[[ PROVIDED ENTRIES open ]]

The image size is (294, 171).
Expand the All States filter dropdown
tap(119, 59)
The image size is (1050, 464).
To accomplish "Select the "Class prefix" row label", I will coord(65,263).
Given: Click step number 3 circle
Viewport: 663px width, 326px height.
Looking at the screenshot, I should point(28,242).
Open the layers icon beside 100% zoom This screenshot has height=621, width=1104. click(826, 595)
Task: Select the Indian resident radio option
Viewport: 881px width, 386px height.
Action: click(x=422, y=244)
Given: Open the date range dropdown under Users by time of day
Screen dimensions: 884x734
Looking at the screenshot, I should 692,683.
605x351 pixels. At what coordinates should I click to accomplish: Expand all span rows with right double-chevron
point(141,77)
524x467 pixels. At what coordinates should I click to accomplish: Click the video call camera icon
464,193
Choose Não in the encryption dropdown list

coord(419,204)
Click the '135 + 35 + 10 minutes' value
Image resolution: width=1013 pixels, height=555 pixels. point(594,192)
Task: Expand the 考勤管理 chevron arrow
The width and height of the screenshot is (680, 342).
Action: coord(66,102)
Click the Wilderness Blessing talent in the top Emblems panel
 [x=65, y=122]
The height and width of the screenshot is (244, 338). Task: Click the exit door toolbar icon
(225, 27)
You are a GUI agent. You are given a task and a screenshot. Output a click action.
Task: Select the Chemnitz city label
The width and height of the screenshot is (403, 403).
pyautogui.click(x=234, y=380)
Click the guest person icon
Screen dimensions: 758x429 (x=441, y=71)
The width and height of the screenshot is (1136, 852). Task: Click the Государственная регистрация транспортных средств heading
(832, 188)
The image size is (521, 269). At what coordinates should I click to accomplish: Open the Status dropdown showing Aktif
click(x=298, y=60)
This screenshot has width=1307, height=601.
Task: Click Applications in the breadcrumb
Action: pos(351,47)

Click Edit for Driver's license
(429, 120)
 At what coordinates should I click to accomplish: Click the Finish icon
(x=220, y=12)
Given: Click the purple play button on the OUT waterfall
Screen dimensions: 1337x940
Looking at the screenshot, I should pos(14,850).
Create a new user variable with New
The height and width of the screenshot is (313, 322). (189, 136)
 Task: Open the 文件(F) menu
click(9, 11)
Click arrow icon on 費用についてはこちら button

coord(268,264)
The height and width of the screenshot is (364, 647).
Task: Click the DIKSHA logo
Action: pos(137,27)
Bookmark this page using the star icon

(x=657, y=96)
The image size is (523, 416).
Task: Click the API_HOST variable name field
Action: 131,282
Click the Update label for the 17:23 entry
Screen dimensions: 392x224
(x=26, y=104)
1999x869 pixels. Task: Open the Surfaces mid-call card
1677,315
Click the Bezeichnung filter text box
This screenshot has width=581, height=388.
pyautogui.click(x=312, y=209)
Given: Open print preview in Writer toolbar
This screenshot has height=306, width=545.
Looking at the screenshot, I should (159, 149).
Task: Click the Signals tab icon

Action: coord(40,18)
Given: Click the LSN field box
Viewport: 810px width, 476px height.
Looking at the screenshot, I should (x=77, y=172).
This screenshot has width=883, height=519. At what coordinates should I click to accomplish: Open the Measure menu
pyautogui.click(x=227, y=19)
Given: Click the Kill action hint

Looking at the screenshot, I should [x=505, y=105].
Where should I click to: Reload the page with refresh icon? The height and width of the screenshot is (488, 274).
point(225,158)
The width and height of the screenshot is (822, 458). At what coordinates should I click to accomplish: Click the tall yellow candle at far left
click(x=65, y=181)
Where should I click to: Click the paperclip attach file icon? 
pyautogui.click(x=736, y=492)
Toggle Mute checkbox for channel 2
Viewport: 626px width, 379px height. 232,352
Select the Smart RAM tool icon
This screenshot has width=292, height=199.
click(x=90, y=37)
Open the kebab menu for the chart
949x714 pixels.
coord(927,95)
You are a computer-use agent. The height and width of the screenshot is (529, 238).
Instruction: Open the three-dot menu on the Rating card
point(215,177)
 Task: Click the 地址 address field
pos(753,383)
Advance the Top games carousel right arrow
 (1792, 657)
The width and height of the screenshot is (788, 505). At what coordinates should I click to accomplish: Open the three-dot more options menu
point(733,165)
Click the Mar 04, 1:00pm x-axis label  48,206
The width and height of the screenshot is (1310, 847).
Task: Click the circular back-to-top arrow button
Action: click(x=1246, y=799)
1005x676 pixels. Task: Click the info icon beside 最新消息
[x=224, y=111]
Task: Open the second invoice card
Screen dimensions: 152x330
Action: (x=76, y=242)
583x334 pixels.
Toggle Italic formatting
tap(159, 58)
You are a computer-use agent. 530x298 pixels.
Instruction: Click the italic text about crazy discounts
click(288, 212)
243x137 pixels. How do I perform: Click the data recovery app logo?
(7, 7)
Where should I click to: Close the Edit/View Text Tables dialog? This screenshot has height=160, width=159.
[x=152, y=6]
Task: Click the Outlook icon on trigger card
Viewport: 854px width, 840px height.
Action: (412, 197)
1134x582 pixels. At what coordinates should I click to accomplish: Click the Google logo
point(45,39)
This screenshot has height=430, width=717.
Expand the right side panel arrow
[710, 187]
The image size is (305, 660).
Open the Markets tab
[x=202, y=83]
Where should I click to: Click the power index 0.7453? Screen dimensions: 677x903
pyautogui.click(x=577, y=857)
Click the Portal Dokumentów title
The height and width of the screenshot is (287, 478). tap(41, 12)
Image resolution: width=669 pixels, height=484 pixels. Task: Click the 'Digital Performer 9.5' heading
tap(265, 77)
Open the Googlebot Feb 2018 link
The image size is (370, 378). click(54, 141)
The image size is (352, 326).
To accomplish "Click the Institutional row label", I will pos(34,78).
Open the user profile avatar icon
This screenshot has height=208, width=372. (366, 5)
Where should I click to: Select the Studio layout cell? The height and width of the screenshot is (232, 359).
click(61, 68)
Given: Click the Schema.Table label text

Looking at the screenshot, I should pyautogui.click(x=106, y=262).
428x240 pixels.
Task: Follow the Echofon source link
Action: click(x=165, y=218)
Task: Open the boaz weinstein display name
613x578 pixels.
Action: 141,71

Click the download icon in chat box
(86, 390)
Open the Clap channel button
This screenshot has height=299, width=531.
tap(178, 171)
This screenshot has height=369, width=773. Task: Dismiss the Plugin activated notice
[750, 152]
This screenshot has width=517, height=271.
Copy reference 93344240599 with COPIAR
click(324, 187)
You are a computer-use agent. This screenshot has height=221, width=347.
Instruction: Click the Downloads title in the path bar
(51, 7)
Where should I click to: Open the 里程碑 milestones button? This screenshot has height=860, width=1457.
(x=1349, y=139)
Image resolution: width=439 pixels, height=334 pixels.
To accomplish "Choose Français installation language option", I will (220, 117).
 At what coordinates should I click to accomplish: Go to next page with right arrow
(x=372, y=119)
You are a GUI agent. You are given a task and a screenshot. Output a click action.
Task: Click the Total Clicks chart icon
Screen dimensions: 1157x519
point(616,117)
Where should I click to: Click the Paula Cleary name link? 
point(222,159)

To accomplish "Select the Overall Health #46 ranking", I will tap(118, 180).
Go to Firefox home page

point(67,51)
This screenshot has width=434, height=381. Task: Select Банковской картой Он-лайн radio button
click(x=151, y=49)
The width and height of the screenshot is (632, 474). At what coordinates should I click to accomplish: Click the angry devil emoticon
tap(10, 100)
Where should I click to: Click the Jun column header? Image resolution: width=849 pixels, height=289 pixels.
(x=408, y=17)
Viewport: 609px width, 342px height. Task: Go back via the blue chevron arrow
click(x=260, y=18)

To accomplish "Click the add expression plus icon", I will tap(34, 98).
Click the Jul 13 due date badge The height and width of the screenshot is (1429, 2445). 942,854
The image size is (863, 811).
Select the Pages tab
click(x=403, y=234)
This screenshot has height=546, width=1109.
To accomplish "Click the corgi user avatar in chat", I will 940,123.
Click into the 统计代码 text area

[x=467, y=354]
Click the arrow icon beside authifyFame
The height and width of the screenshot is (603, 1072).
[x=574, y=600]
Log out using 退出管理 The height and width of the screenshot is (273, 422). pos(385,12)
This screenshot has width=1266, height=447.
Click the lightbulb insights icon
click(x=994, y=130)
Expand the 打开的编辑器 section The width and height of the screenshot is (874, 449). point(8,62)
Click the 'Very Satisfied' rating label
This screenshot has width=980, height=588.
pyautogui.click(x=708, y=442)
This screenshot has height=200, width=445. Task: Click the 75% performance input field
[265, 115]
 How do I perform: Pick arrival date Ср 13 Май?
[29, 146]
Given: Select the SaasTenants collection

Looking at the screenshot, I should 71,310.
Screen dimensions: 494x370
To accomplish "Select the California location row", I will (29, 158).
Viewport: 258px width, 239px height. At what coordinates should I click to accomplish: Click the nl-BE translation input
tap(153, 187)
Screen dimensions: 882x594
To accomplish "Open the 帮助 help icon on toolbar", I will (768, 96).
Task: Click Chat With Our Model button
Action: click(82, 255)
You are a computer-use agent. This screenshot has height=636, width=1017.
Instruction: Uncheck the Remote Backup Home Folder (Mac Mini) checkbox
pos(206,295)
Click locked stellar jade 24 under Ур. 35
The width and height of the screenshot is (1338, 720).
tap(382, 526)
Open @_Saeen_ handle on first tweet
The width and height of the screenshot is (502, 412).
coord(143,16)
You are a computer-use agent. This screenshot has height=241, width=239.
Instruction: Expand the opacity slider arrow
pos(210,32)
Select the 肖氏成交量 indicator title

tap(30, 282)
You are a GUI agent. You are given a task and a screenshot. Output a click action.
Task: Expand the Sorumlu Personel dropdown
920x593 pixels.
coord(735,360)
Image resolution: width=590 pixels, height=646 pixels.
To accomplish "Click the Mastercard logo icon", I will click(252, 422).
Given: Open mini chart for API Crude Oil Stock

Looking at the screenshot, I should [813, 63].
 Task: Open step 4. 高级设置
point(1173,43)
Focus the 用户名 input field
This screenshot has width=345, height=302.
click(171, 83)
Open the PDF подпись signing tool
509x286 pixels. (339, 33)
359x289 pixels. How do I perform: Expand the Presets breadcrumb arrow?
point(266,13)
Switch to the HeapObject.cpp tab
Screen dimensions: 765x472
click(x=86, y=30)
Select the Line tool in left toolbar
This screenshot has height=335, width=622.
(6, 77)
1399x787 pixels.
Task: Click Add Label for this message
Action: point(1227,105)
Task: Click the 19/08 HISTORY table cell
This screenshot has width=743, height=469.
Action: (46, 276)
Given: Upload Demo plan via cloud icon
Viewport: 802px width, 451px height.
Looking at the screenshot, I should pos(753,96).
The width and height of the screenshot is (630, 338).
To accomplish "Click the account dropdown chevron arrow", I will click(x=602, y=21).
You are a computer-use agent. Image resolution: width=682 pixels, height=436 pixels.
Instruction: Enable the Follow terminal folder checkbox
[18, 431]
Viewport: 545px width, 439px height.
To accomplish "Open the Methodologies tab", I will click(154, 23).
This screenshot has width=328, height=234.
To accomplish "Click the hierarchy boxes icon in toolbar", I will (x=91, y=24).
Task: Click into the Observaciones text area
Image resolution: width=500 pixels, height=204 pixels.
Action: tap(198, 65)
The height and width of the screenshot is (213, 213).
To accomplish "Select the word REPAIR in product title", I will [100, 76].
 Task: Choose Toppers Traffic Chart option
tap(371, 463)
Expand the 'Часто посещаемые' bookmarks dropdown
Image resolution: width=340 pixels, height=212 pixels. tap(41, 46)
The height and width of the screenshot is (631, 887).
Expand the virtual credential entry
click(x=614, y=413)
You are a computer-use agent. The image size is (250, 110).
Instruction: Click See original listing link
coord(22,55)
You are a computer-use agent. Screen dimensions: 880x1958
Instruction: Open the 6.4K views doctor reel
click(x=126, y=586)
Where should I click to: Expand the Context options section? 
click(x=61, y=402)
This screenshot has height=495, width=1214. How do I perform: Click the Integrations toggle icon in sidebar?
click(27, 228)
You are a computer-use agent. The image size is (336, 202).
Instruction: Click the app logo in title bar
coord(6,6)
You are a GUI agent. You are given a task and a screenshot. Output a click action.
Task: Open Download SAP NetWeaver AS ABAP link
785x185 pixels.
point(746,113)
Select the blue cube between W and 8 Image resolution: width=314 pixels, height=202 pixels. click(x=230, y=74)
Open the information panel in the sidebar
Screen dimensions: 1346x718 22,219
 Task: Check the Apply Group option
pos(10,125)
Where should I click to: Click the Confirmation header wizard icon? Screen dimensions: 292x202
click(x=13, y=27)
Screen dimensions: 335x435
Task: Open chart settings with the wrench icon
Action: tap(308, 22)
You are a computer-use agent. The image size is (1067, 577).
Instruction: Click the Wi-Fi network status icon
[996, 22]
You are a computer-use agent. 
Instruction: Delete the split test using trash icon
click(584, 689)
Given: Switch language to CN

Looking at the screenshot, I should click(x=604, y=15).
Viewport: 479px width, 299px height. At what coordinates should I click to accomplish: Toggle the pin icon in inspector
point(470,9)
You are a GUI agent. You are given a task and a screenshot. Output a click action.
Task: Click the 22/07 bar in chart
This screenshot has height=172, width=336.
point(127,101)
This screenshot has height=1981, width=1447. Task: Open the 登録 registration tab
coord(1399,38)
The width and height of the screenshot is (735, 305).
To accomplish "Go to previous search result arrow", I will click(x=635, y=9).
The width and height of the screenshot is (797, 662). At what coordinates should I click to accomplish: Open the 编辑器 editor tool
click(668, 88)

[[ PROVIDED ENTRIES closed ]]

● **WHAT TO PRODUCE**:
Above are the records; copy exactly the lines from the line with "Viewport: 802px width, 451px height." through the line with "Viewport: 545px width, 439px height.", both included.

● **WRITTEN ANSWER**:
Viewport: 802px width, 451px height.
Looking at the screenshot, I should pos(753,96).
The width and height of the screenshot is (630, 338).
To accomplish "Click the account dropdown chevron arrow", I will click(x=602, y=21).
You are a computer-use agent. Image resolution: width=682 pixels, height=436 pixels.
Instruction: Enable the Follow terminal folder checkbox
[18, 431]
Viewport: 545px width, 439px height.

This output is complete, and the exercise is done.